Cihan Harbi, vurgunculuk yaparak servet kazanan zenginler türetti. Hazmedemedikleri bir serveti harcarken, sonradan görmelikte kusur etmediler. Mamafih haydan gelen huya gider hesabı, çoğu az zamanda dilenecek hale geldi.

Zenginken fakir düşmek de hayatın en acı cilvelerindendir. Şahane Züğürtler piyesi bunu mevzu edinir. Hazret-ı Peygamber, “Üç kişiye acınır. Zenginken fakir olana, makamını kaybedene, cahiller arasına kalan alime!” buyurmuştur.

Meşru yoldan gelen ve hayra giden servetin herkese faydası vardır. Kur’an-ı kerimde zenginlik ve servet övülür (Sad: 31). Peygamberlerin ve eshabının çoğu zengindi. Ağniya-ı şâkirîn (şükreden zenginler), fukara-yı sâbirînden (sabreden fakirlerden) evla görülmüştür. Çünki aklı başında zenginin, cemiyete faydası çoktur.

Eskiden zengin-fakir mahallesi ayrı değildi. Zenginler, fakir kızlara çeyiz düzer, delikanlılara iş kurar, fakir çocukları sünnet ettirirdi. Evi yanana, hastası olana yardım eden bir sosyal sigorta vazifesi görürdü.

AH BİR ZENGİN OLSAM!

Servet size yakışıyor!

::::::::::

--- Problem Tanımı ---
Zenginlik üzerine olan bölümden, "Eskiden zengin-fakir mahallesi" ile başlayıp "sigorta vazifesi görürdü." dahil olmak üzere oraya kadar süren kısmı harfi harfine alıntılayın.

::::::::::

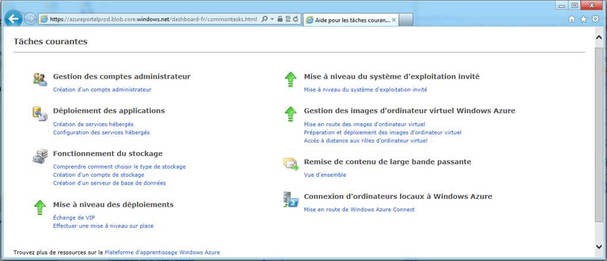Click the scrollbar down arrow
Viewport: 607px width, 261px height.
pyautogui.click(x=598, y=246)
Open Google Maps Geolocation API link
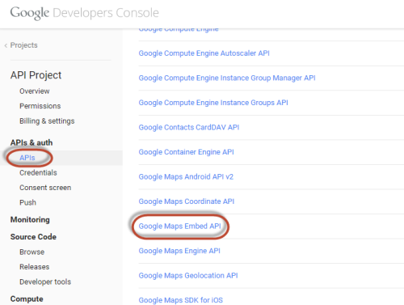The image size is (404, 305). click(188, 276)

::::::::::

--- Uygulama Sonucu ---
Eskiden zengin-fakir mahallesi ayrı değildi. Zenginler, fakir kızlara çeyiz düzer, delikanlılara iş kurar, fakir çocukları sünnet ettirirdi. Evi yanana, hastası olana yardım eden bir sosyal sigorta vazifesi görürdü.